=== Begin Enclosure ===
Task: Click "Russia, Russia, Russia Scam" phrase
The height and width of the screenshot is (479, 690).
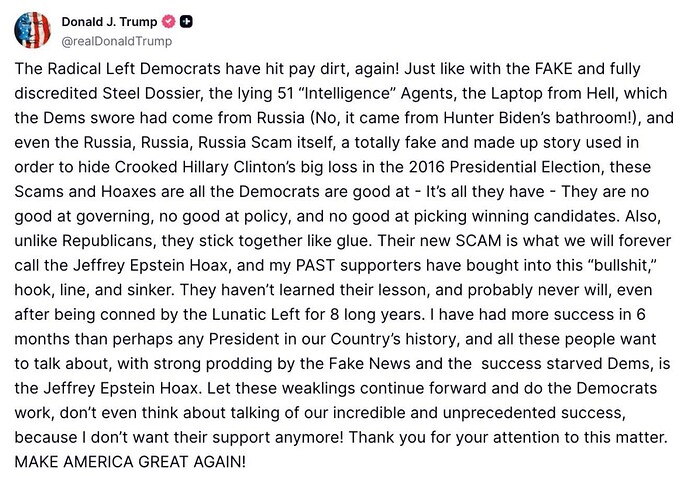Action: tap(188, 143)
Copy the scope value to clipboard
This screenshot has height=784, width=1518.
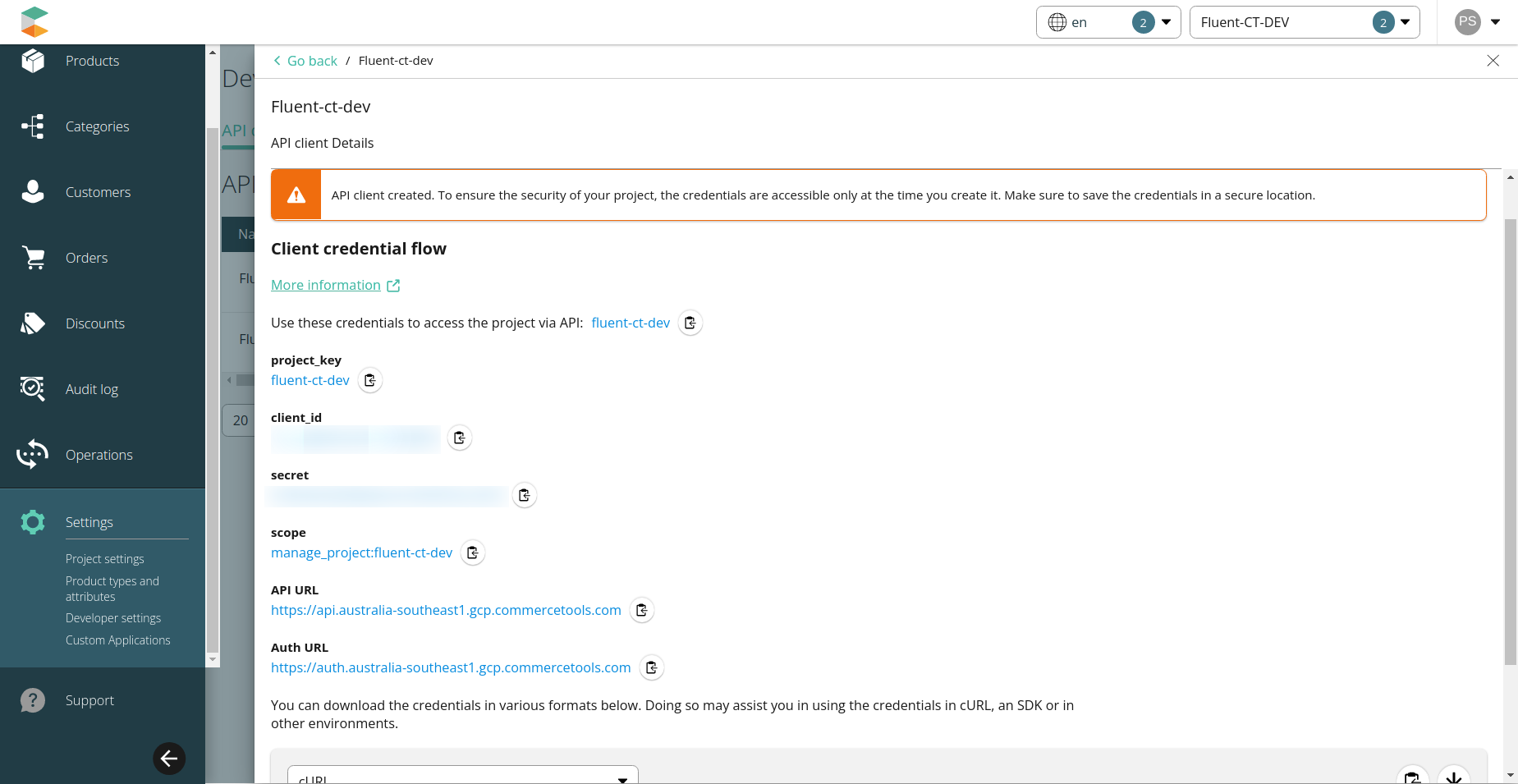point(473,552)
=== End Enclosure ===
## TASK GOAL:
The expected answer is an unaltered copy of the listing, images removed.

## SOLUTION FOR THIS PROBLEM:
Task: Click "Russia, Russia, Russia Scam" phrase
The height and width of the screenshot is (479, 690).
Action: tap(188, 143)
Copy the scope value to clipboard
This screenshot has height=784, width=1518.
point(473,552)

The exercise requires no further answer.